── Material for this exercise

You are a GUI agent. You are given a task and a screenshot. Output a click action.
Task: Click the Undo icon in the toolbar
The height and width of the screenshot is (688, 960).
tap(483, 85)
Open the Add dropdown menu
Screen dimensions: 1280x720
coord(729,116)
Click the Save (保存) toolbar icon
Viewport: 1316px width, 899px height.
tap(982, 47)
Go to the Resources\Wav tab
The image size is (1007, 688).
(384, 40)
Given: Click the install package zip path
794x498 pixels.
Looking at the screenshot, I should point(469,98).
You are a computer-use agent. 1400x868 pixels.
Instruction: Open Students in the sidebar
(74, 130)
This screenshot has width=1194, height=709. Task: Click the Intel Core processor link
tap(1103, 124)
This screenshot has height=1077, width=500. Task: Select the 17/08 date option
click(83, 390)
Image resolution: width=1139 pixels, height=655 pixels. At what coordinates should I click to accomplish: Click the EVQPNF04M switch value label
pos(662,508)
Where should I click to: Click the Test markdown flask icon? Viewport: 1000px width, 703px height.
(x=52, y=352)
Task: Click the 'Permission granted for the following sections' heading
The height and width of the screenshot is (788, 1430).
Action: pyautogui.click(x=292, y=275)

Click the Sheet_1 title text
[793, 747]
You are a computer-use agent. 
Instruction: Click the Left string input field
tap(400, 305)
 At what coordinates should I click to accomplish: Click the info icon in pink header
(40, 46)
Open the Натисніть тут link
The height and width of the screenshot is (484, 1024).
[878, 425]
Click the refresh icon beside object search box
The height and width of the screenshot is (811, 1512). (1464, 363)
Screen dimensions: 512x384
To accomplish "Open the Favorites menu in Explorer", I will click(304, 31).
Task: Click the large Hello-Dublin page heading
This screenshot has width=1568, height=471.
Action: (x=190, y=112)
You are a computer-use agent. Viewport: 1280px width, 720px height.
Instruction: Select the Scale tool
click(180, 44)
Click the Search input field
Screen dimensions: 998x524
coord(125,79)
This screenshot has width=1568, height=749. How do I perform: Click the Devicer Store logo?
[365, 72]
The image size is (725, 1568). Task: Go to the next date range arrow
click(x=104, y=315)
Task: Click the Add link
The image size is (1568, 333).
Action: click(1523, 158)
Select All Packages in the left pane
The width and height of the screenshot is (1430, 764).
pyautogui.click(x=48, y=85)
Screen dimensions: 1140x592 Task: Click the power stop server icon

────

**Problem statement:** Reproduce every line of the listing above verbatim, from the first line to the last.

**Output below:**
You are a GUI agent. You are given a task and a screenshot. Output a click action.
Task: Click the Undo icon in the toolbar
The height and width of the screenshot is (688, 960).
tap(483, 85)
Open the Add dropdown menu
Screen dimensions: 1280x720
coord(729,116)
Click the Save (保存) toolbar icon
Viewport: 1316px width, 899px height.
tap(982, 47)
Go to the Resources\Wav tab
The image size is (1007, 688).
(384, 40)
Given: Click the install package zip path
794x498 pixels.
Looking at the screenshot, I should point(469,98).
You are a computer-use agent. 1400x868 pixels.
Instruction: Open Students in the sidebar
(74, 130)
This screenshot has width=1194, height=709. Task: Click the Intel Core processor link
tap(1103, 124)
This screenshot has height=1077, width=500. Task: Select the 17/08 date option
click(83, 390)
Image resolution: width=1139 pixels, height=655 pixels. At what coordinates should I click to accomplish: Click the EVQPNF04M switch value label
pos(662,508)
Where should I click to: Click the Test markdown flask icon? Viewport: 1000px width, 703px height.
(x=52, y=352)
Task: Click the 'Permission granted for the following sections' heading
The height and width of the screenshot is (788, 1430).
Action: pyautogui.click(x=292, y=275)

Click the Sheet_1 title text
[793, 747]
You are a computer-use agent. 
Instruction: Click the Left string input field
tap(400, 305)
 At what coordinates should I click to accomplish: Click the info icon in pink header
(40, 46)
Open the Натисніть тут link
The height and width of the screenshot is (484, 1024).
[878, 425]
Click the refresh icon beside object search box
The height and width of the screenshot is (811, 1512). (1464, 363)
Screen dimensions: 512x384
To accomplish "Open the Favorites menu in Explorer", I will click(304, 31).
Task: Click the large Hello-Dublin page heading
This screenshot has width=1568, height=471.
Action: (x=190, y=112)
You are a computer-use agent. Viewport: 1280px width, 720px height.
Instruction: Select the Scale tool
click(180, 44)
Click the Search input field
Screen dimensions: 998x524
coord(125,79)
This screenshot has width=1568, height=749. How do I perform: Click the Devicer Store logo?
[365, 72]
The image size is (725, 1568). Task: Go to the next date range arrow
click(x=104, y=315)
Task: Click the Add link
The image size is (1568, 333).
Action: click(1523, 158)
Select All Packages in the left pane
The width and height of the screenshot is (1430, 764).
pyautogui.click(x=48, y=85)
Screen dimensions: 1140x592 Task: Click the power stop server icon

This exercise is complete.